People of all trades, such as masons, joiners, house carpenters, wheelwrights, smiths, bakers, butchers, brewers, taylors & barbers are to be found in Crieff.
There are small inns or alehouses in Crieff. There is one very good inn there for accomodation of passengers kept by James Cliphane and another tolerable good one by Alexander Campbell.
The country in the neighbourhood is cheap, plentiful & well inhabited, and might be well served in all the necessaries of life if the farmers had fallen into the method of improvement & a proper industry. The greatest and almost the only inconveniency here is the distance firing is from them and the difficulty they have to procure it upon that account.
There was a plan made sometime ago in order for the improvement & inlargment of this town and feus given to such people as would undertake to settle here and build houses, but the Rebellion coming on soon after put a stop to it and severals who had bargained for their feus and upon the faith thereof had built houses never got their charters, tho’ they were made out & ready for the signing, but which was never done upon account of the late James Drummond of Perth’s having at the time gone in to the Rebellion.
It is believed that people will be got to take more feus here, but this ought to be gone into with great caution and to grant these feus only to people of good characters and of substance and under certain restrictions & regulations, for there are several instances in this place of people who have got feus and built houses upon them, trifling enough, which they lett out to any body that comes in their way, without minding from whence they come or what their characters are. This is of great hurt and prejudice to the place.
The prison here is in great disrepair and is so insufficient that it keeps in nobody who have a mind to go out. It is quite necessary to have a good prison here.
The church here is so decayed that people are afraid to go into it. Beside, it is so small that it does not contain one half of the parishioners, upon which account many of them are obliged to scatter up and down the neighbouring parish churches for want of room in their own church. The increase of the inhabitants of the town of Crieff contributes to this.
The school of this place is likewise in a very poor situation. The schoolmaster has no house provided for him to live in and he is obliged to hire a house to keep his school. He is reckoned a very sufficient man, but he has little or no encouragement, his salary yearly being only £6.13.4 sterling, and not the least fund for an assistant.
This place deserves to have a better school, upon quite a different footing & establishment than at present. If there was a good school house erected here and proper encouragement for a master & two assistants, gentlemen would send their children to school here from all corners of the Highlands, upon account of their having so easy access to hear from them frequently and of sending them what necessaries they would want from time to time.
There are several houses in this place fit to take in boarders and there’s no place where children would more readily learn principles of loyalty, as they would meet with few or none of the inhabitants to encourage them to the contrary.
A good school here would be of great advantage to the inhabitants as it would bring a good deal of money amongst them, and as it is just now there are few other scholars but the children of the inhabitants, who are as many if not more than one man is able to do justice to, but the regulation they have for payment of the schooldues is so extremely small that it gives no encouragement to a schoolmaster to bestow the due pains upon them.

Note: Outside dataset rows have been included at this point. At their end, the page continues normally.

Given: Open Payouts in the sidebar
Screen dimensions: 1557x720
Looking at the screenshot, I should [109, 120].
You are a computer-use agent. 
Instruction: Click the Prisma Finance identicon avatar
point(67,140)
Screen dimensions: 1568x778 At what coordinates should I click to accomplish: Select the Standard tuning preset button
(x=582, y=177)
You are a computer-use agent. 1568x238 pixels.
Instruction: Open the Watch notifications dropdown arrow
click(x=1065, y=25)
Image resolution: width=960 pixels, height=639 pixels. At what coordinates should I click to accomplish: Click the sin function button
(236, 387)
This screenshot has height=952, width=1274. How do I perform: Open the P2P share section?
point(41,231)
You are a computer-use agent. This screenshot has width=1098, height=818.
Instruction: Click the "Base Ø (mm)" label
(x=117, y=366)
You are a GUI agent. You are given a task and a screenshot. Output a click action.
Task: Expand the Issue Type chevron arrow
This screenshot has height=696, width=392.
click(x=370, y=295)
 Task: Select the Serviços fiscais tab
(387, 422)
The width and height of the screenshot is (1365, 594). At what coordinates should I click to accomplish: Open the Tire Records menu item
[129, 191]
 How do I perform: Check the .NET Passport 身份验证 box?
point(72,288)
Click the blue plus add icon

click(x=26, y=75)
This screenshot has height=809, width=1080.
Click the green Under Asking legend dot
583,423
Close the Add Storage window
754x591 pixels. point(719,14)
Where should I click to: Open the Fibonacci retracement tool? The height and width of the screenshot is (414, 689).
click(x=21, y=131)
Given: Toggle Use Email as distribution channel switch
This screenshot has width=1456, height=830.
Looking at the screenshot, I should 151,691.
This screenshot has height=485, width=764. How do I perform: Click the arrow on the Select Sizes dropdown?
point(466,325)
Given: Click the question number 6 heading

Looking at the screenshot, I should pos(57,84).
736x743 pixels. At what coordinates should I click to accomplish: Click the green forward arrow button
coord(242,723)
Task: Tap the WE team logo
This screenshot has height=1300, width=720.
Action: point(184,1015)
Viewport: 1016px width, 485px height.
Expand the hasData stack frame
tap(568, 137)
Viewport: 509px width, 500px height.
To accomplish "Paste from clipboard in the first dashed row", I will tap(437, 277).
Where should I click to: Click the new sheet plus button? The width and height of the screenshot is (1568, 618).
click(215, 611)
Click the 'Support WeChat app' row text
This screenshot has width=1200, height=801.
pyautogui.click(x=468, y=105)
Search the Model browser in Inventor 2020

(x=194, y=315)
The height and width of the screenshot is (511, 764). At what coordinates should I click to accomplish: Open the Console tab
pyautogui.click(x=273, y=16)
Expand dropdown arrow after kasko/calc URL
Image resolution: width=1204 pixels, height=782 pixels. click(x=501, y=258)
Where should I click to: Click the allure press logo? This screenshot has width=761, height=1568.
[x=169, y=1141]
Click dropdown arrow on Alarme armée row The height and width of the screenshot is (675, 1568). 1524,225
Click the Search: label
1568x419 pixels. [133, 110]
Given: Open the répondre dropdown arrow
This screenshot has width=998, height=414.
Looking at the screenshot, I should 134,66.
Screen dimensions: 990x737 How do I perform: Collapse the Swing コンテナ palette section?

There ought to be a spinning school in this place and the direction of it given to some discreet person who would have some interest and weight in the place. There is none here known so fit for it as Helen Caw, wife of David Thomson, writer, and she is reckoned very well qualified for it. There are crowds of little girls here that stroll about the streets playing at hand ball and other such employments & diversions who might be usefully employed in spinning.
There should likewise be some encouragement given to a discreet woman for teaching these girls and young boys, numbers of whom run likewise idling about the streets here, to knit stockings.
There is a house already built, which was originally a factory house for weaving of linen cloth, at the west end of the town of Crieff. This house was a good deal destroyed in the time of the late Rebellion. A small expence would repair it so as to make it very convenient for a spinning and stocking knitting school.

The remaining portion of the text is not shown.